Metin Parçası:
========================================
Kutsal Kitap büyük mücadelede tarafsız bölge olmadığını açıkça ortaya koyuyor: bizler ya bir tarafta ya da diğer taraftayız, ya Mesih’in ya da Şeytan’ın tarafındayız. Ancak, bildiğimiz hayat her zaman böyle net ve çarpıcı zıtlıklarla gelişmez, değil mi? Bazen doğru veya yanlış kararın ne olduğundan bile emin olamayız; hatta ahlakî durumlarda bile. Ne yapılması gerektiğini belirlemek her zaman kolay değildir. “Doğru” seçimin hangisi olduğunu anlamanın zor olduğu zamanlarda, doğru seçimleri yapmak için ne gibi yollardan yardım arayabiliriz?

 

Saygı duyduğunuz veya hayran olduğunuz kişiler sizi ne şekilde hayal kırıklığına uğrattılar? Aynı zamanda, size karşı saygı veya hayranlık duyan kişileri siz ne şekilde belki de hayal kırıklığına uğrattınız? Bu olaylardan iman, güven, lütuf ve insanî zaaf hakkında ne öğrendiniz?

 

Cuma

 

*23–29 Ocak

 

Mücadele Devam

Ediyor

 

Sebt Günü

 

KONUYLA İLGİLİ METİNLER: 1Sa. 17:43–51, 2Sa. 11:1–17, 1. Krallar 18:21–39, 2. Krallar 19:21–34, Ester 3:8–11, Nehemya 1.

 

HATIRLAMA METNİ: “Onlara Tanrı’nın bana nasıl destek olduğunu ve kralın söylediklerini anlattım. Onlar da, ‘Haydi, onarmaya başlayalım’ dediler. Var güçleriyle bu hayırlı işe başladılar” (Nehemya 2:18).

 

Davut’un, İlyas’ın, Hezekiel’in, Ester’in ve Nehemya’nın hayatlarını karşılaştırdığımızda, aynı temalar ortaya çıkıyor: Allah kötülüğün istikametini tersine çevirmek için “önemsiz” insanları kullanabilir. Bu hikâyeler aracılığıyla, dev engellere rağmen, kötülüğün ezici baskısı altında eğilmek zorunda olmadığımızı görebiliriz. Bunun yerine dik durabiliriz, ama sadece antlaşmasının vaatlerine sadık olan ve bizim için bu vaatleri İsa’da yerine getiren Allah’ın gücü ile. Allah’ın halkı O’nun kudretiyle dayandığında, kötülüğün kuvvetlerinin son zaferi kazanacak kadar güçlü olmadığını görecekler.

 

Bizim için odak noktası ve zorluk, O’nun kurtarışında sevinmektir. Bu, bazen kendimizi içinde bulduğumuz ezici zorluklar ve boyumuzu aşan sıkıntılar düşünüldüğünde, her zaman bir anlam ifade etmez. Allah’ın kurtarışında, henüz bunun gerçekleşmesinden önce sevinmek, etrafımızda meydana gelen olayların mantıklı bir sonucundan ziyade, bir iman eylemi ve ibadettir. Öte yandan, Mesih’in bizim için yaptığı şey nedeniyle, Allah’ın sadık oluşuna güvenmek gerçekten de yapabileceğimiz tek mantıklı şeydir.
========================================
Veri Bloğu:
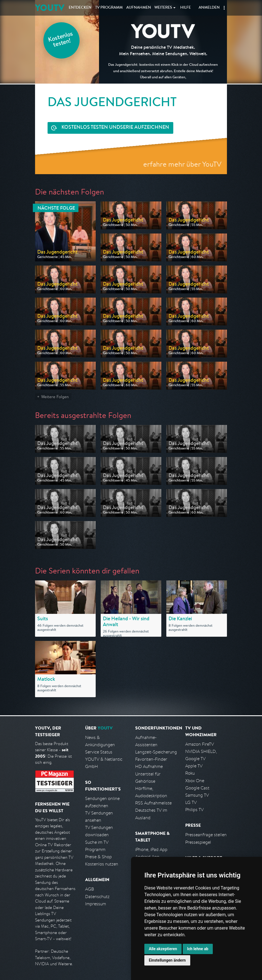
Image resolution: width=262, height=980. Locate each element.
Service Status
========================================
Kısa Görev:
Metin parçasından bir bölümü olduğu gibi yazınız: "Mücadele Devam" sözcüklerinin geçtiği yerden başlayınız ve "3:8–11, Nehemya 1." sözcüklerinden sonra bırakınız.

Görev Yanıtı:
Mücadele Devam

Ediyor

 

Sebt Günü

 

KONUYLA İLGİLİ METİNLER: 1Sa. 17:43–51, 2Sa. 11:1–17, 1. Krallar 18:21–39, 2. Krallar 19:21–34, Ester 3:8–11, Nehemya 1.